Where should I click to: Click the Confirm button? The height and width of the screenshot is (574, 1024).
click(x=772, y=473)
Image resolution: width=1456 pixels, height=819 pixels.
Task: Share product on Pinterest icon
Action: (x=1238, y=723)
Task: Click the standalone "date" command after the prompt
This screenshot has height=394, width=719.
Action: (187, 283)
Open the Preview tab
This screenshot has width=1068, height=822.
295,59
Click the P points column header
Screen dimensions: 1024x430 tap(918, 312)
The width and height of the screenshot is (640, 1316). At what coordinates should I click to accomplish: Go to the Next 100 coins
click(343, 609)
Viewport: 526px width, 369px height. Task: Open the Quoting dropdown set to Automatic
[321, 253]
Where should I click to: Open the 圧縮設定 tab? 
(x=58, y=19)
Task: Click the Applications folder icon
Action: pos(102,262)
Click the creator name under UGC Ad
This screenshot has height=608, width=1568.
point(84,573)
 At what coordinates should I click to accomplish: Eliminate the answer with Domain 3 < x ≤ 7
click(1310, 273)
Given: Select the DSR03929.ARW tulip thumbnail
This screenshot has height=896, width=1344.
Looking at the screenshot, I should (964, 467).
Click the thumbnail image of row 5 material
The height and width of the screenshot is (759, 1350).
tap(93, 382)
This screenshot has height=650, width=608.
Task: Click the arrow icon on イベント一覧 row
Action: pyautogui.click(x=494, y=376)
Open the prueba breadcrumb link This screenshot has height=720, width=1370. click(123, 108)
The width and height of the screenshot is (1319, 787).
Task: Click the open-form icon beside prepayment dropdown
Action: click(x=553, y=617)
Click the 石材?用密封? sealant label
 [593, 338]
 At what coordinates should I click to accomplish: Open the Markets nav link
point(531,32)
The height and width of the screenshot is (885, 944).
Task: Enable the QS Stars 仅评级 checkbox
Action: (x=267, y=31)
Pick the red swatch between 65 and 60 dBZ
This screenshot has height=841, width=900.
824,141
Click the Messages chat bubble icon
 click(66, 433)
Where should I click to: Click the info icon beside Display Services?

▶ **Problem details**: Restate the whole of the data exactly.

▶ **Exercise output**:
Where should I click to: Click the Confirm button? The height and width of the screenshot is (574, 1024).
click(x=772, y=473)
Image resolution: width=1456 pixels, height=819 pixels.
Task: Share product on Pinterest icon
Action: (x=1238, y=723)
Task: Click the standalone "date" command after the prompt
This screenshot has height=394, width=719.
Action: (187, 283)
Open the Preview tab
This screenshot has width=1068, height=822.
295,59
Click the P points column header
Screen dimensions: 1024x430 tap(918, 312)
The width and height of the screenshot is (640, 1316). At what coordinates should I click to accomplish: Go to the Next 100 coins
click(343, 609)
Viewport: 526px width, 369px height. Task: Open the Quoting dropdown set to Automatic
[321, 253]
Where should I click to: Open the 圧縮設定 tab? 
(x=58, y=19)
Task: Click the Applications folder icon
Action: pos(102,262)
Click the creator name under UGC Ad
This screenshot has height=608, width=1568.
point(84,573)
 At what coordinates should I click to accomplish: Eliminate the answer with Domain 3 < x ≤ 7
click(1310, 273)
Given: Select the DSR03929.ARW tulip thumbnail
This screenshot has height=896, width=1344.
Looking at the screenshot, I should (964, 467).
Click the thumbnail image of row 5 material
The height and width of the screenshot is (759, 1350).
tap(93, 382)
This screenshot has height=650, width=608.
Task: Click the arrow icon on イベント一覧 row
Action: pyautogui.click(x=494, y=376)
Open the prueba breadcrumb link This screenshot has height=720, width=1370. click(123, 108)
The width and height of the screenshot is (1319, 787).
Task: Click the open-form icon beside prepayment dropdown
Action: click(x=553, y=617)
Click the 石材?用密封? sealant label
 [593, 338]
 At what coordinates should I click to accomplish: Open the Markets nav link
point(531,32)
The height and width of the screenshot is (885, 944).
Task: Enable the QS Stars 仅评级 checkbox
Action: (x=267, y=31)
Pick the red swatch between 65 and 60 dBZ
This screenshot has height=841, width=900.
824,141
Click the Messages chat bubble icon
 click(66, 433)
Where should I click to: Click the info icon beside Display Services?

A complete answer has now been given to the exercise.